- TASK OBJECTIVE:
Rewrite the items from the line containing "Task: Click help icon for IP Address Limit" through the line containing "pos(451,25)", with the requests included, and scale every coordinate in the answers by 1.95, rounding to whole numbers with halves going up. Leave everything else unchanged, and give only these lines.

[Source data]

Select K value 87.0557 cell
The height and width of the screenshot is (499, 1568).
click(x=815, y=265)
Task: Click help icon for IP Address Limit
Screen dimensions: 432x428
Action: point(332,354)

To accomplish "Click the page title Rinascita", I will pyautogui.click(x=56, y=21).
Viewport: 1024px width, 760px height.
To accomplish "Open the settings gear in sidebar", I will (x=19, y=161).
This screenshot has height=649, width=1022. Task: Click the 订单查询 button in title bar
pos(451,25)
* * *
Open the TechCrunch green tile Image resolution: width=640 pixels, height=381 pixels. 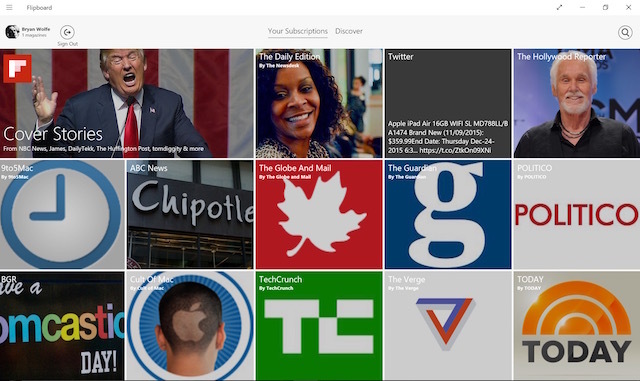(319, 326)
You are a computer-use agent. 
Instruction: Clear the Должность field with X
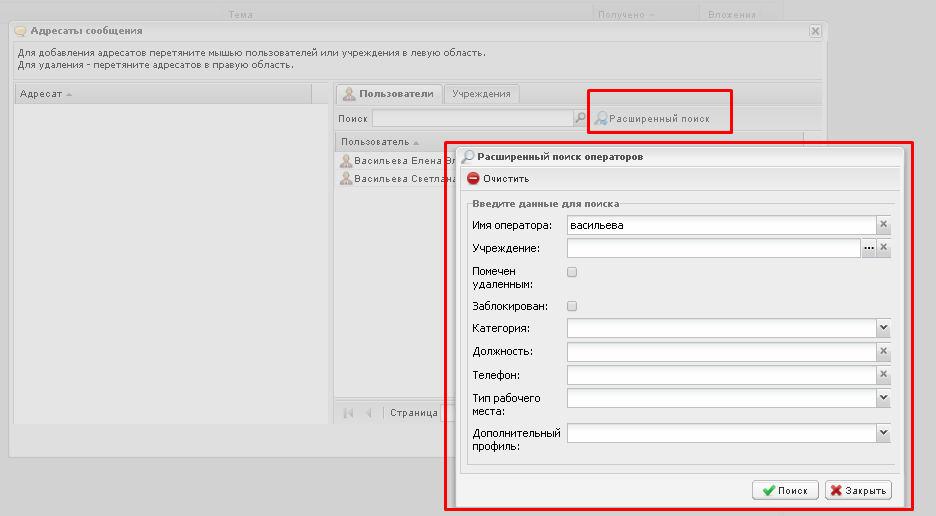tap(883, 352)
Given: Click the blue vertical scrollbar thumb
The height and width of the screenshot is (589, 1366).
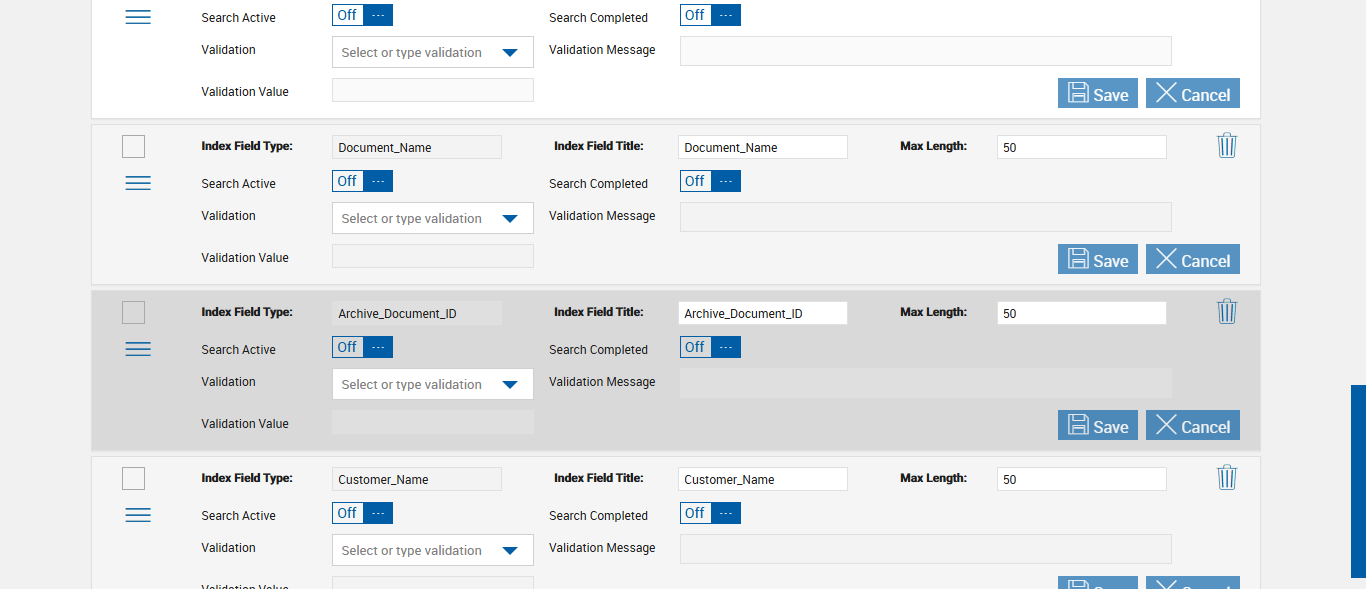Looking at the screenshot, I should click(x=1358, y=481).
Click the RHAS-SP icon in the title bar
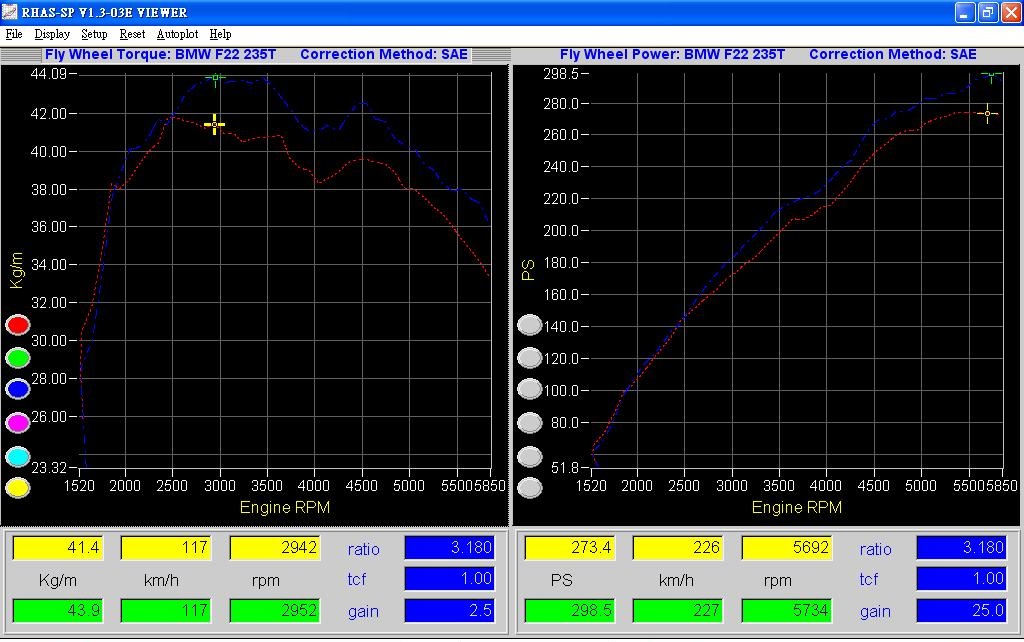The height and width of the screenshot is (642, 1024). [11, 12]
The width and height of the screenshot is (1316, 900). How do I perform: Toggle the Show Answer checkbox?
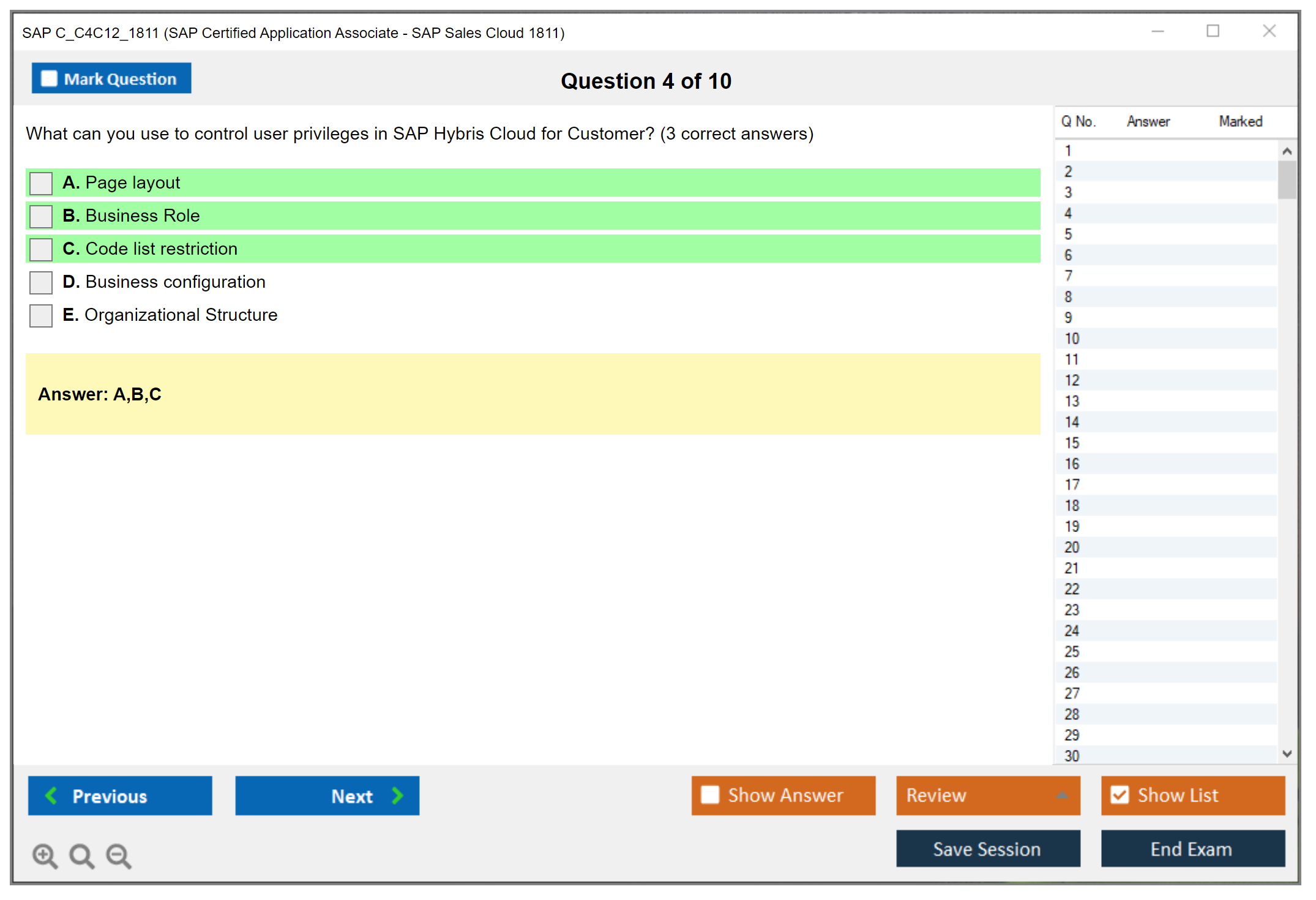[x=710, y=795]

- FULL OUTPUT:
Task: Click help icon for IP Address Limit
Screen dimensions: 432x428
Action: point(647,690)

To accomplish "Click the page title Rinascita", I will pyautogui.click(x=109, y=41).
Viewport: 1024px width, 760px height.
To accomplish "Open the settings gear in sidebar", I will (x=37, y=314).
This screenshot has height=649, width=1022. Task: Click the 订单查询 button in title bar
pos(879,49)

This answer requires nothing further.